4942 Maindy Hall was a 4-6-0 locomotive of the GWR's 4900 Hall class. It was built in 1929 at Swindon and now forms the frames and boiler of Lady of Legend. After being withdrawn from service in 1963, Maindy Hall was moved to Woodham Brothers scrapyard in Barry, South Wales in 1964. After ten years in the scrapyard, it was bought by Didcot Railway Centre in 1974, who also bought 5900 Hinderton Hall.

After acquiring the locomotives, the Great Western Society decided to back-convert and rebuild Maindy Hall from scrapyard condition into a 2900 Saint class. There are another ten members of the 4900 Hall class in preservation, including one in Didcot's possession, so the loss of a Hall was considered acceptable by preservationists. Historically, the first Hall class prototype was converted from 2925 Saint Martin, so reverting a Hall back to a 2900 Saint was not only practical, but had a historical precedent.

== Construction ==
In order to convert a Hall to a Saint, a number of modifications had to be made. For example, the size of the driving wheels for a Hall are 6 ft, while the size of the driving wheels for a Saint are 6 ft 8+1/2 in, the front bogie wheels are similarly larger on a Saint than those of a Hall. The conversion process began in January 2004, with the manufacture of new driving wheelsets and an ultrasonic analysis of Maindy Hall's frame.

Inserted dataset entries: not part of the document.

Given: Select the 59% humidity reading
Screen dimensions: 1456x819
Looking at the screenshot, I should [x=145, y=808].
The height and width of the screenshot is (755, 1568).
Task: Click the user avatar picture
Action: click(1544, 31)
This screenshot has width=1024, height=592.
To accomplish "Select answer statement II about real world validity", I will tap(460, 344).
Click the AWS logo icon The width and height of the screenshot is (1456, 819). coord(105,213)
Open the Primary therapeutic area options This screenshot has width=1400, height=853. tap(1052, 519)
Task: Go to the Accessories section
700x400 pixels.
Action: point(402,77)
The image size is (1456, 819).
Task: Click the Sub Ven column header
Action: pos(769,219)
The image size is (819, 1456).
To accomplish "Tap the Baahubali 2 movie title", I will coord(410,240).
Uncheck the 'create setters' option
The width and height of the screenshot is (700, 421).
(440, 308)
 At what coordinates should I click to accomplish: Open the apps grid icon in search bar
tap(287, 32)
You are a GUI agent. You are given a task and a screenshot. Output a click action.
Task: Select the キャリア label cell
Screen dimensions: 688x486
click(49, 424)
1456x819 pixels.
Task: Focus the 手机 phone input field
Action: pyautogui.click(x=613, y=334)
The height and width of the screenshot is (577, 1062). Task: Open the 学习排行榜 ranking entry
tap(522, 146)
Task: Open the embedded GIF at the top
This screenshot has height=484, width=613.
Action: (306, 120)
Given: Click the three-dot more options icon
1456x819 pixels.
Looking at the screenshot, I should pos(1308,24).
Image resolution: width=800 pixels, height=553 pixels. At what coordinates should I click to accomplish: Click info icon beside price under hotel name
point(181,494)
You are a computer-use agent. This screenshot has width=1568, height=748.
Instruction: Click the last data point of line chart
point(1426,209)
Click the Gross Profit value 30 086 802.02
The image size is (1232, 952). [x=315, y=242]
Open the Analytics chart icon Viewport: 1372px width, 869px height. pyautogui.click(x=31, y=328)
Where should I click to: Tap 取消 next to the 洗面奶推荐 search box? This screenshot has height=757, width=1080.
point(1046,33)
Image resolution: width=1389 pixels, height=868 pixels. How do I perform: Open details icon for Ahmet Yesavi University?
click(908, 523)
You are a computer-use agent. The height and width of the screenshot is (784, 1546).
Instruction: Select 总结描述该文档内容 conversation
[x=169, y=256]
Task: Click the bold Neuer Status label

Other parts used in the construction of 2999 are original GWR-made parts that had, at one time, been fitted to Saints. Such examples include a connecting rod from 2906 Lady of Lynn, and a whistle from 2910 Lady of Shalott. The chimney is also an original GWR-made part, but is from a 6800 class 4-6-0.

The engine was largely constructed in an early configuration, with straight frames, lever reversing gear and a flush riveted tender tank, as these features were not previously represented in preservation. For practical reasons, there are a number of components and features that are later in design than the Lady series as they originally left the factory.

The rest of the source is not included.